═══ Text passage

Sunday 24 December 2017

Child Abuse In Schools













Prafulla Kumar Mohanty

When I read somewhere “schools are modern temples where life is moulded by knowledge – smiths for this- worldly salvation...” I wince. My ire rises. What salvation? Every other day I read in the papers and watch on television about a girl being raped. Girls between four and twelve are molested and raped by teachers, clerks, peons or game instructors. In some schools, Ryan for instance, boys of tender age are even killed by maladjusted boys with gay abandon. University teachers, research supervisors, principals shamelessly make these temples hell-holes of ignominy. Schools these days are the nightmares for parents. Restless mothers wait for the kids’ safe return. Bus, car, taxi or other transports are not safe. Even boys are not immune from monsters of depravity. This is not an urban exclusive. The rural schools too are defamed by the same perversions of human nature.

══════

[Exercise 1] In the passage on child abuse in schools, translate the sentence "Schools these days are the nightmares for parents." into Spanish.
[Exercise 2]
Decide whether each statement agrees with the passage on child abuse in schools. Answer yes or no for each and quote the words of the passage that decide it.
(a) The abuse it describes is limited to urban schools.
(b) Boys are also at risk.
(c) Traveling to school by bus is safe.

═══ Records shown

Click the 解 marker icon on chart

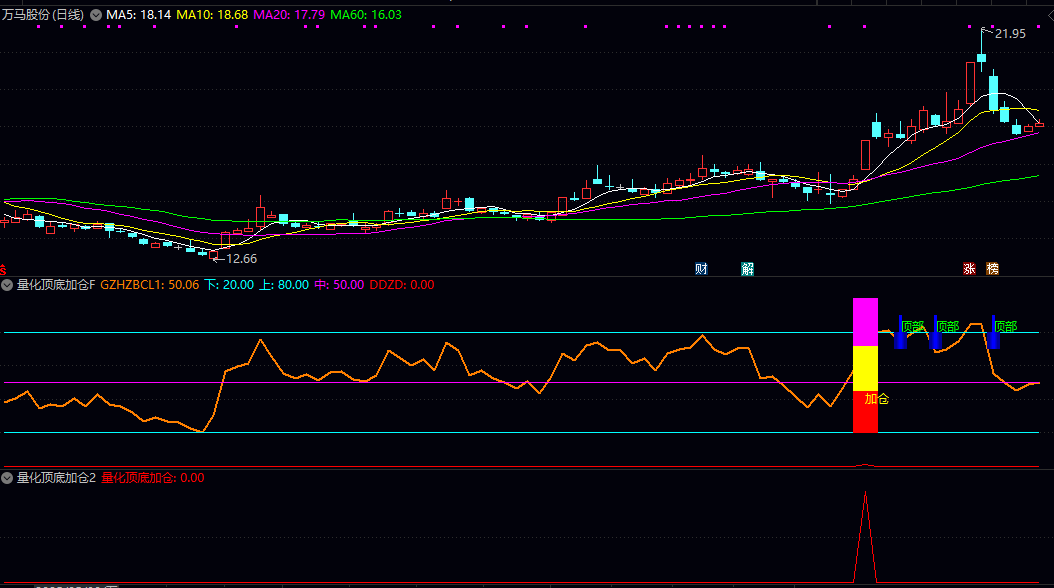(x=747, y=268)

══════
═══ Records shown

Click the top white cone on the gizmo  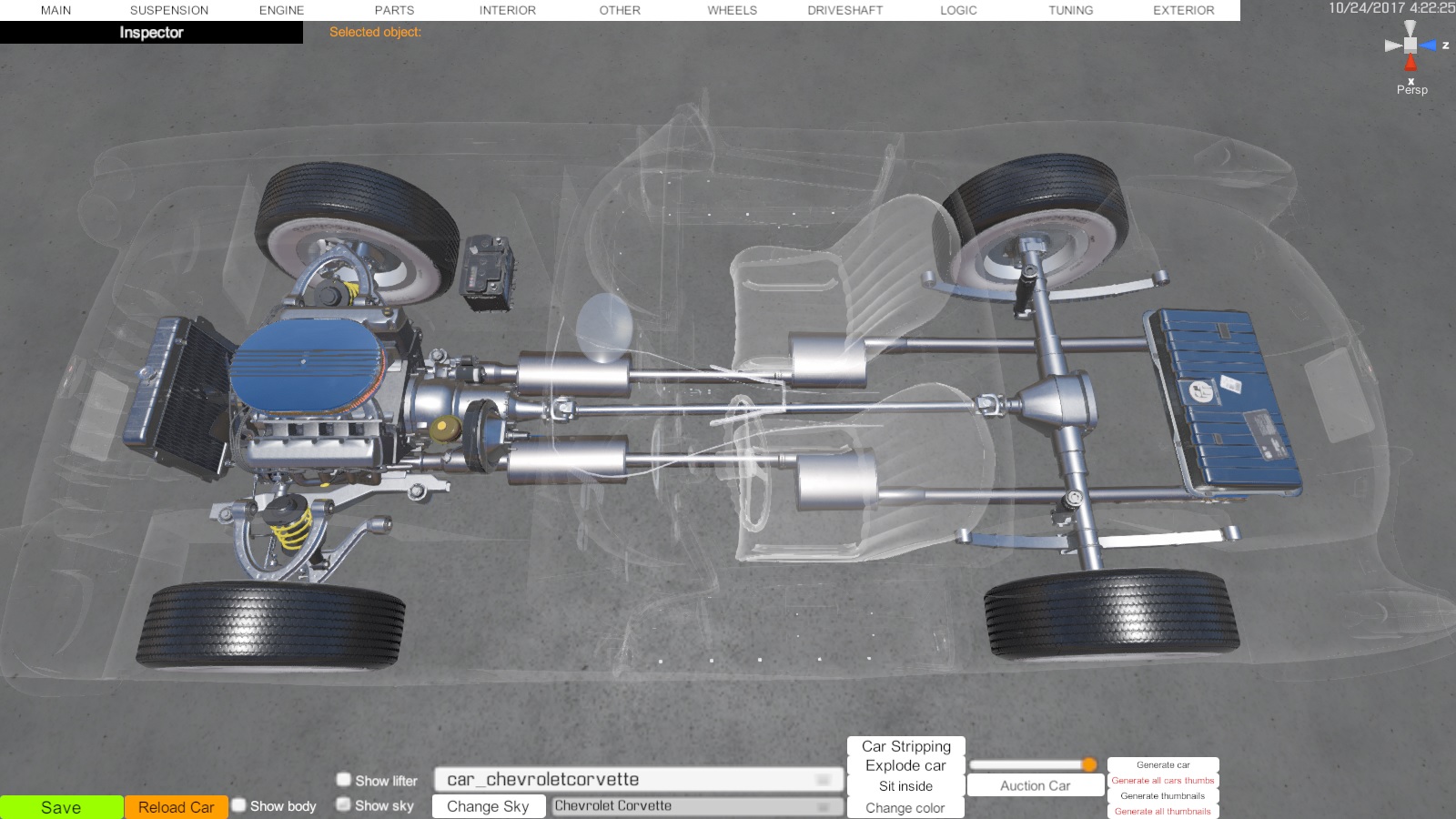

══════
═══ Records shown

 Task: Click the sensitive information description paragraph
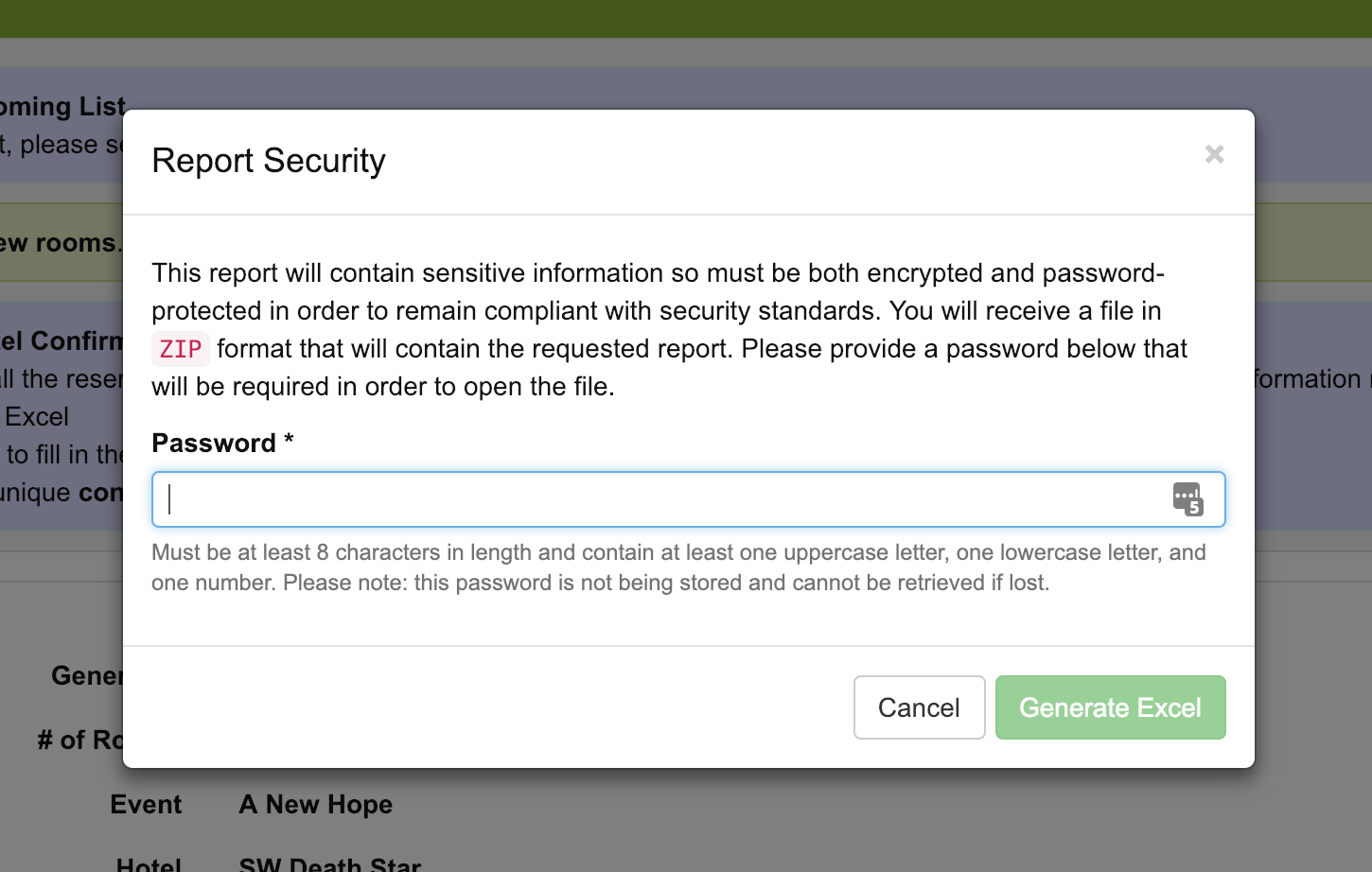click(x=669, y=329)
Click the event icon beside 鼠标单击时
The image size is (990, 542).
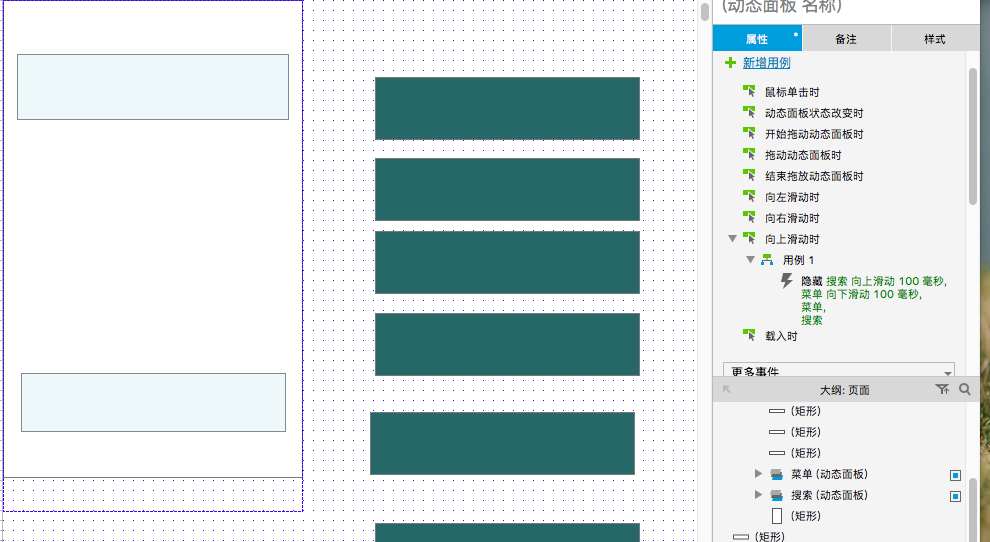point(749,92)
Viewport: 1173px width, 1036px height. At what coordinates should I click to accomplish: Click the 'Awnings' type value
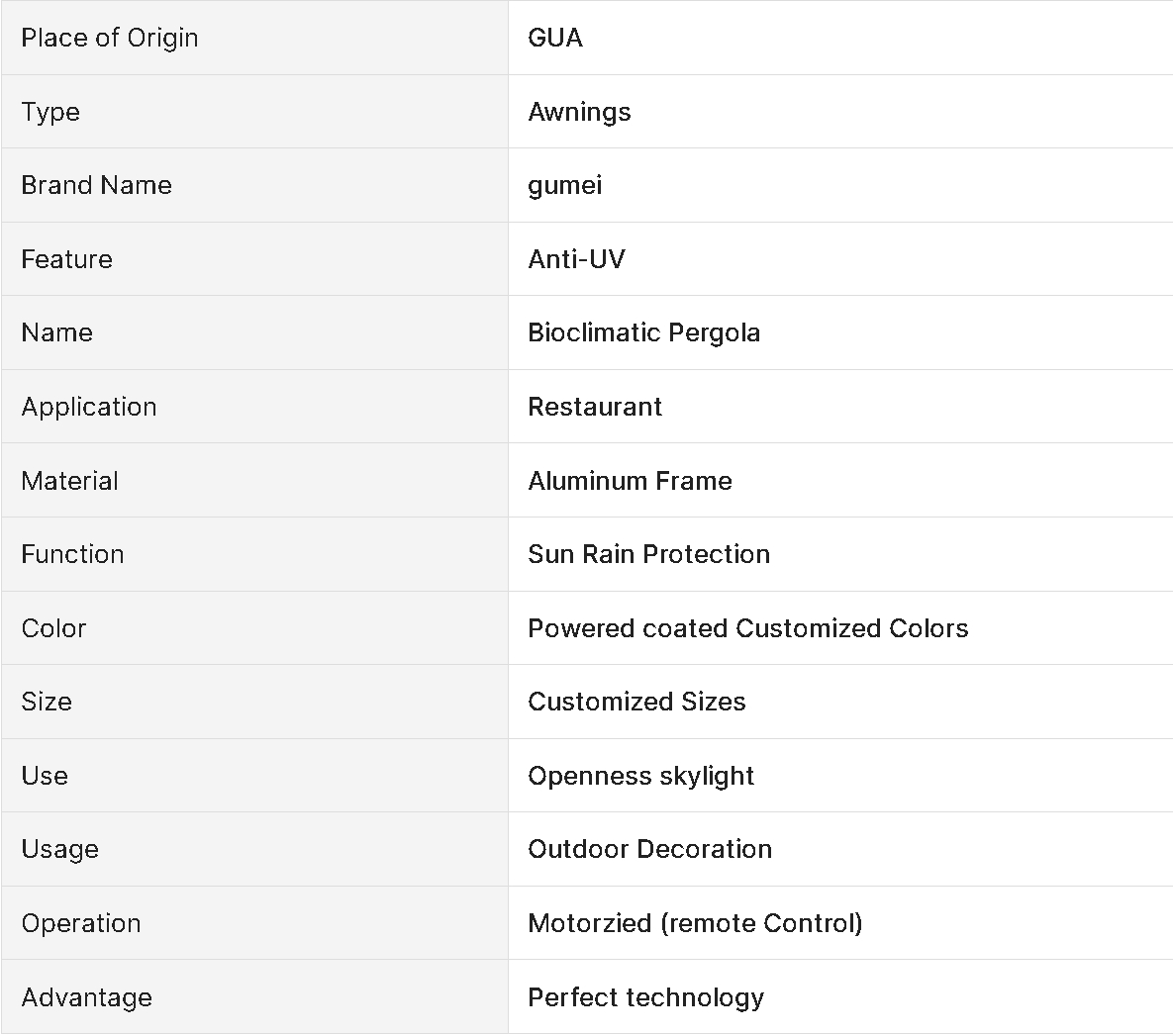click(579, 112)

══════

[Exercise output 1] Hoy en día, las escuelas son las pesadillas de los padres.

[Exercise output 2]
(a) No: "This is not an urban exclusive. The rural schools too are defamed by the same perversions of human nature."
(b) Yes: "Even boys are not immune from monsters of depravity."
(c) No: "Bus, car, taxi or other transports are not safe."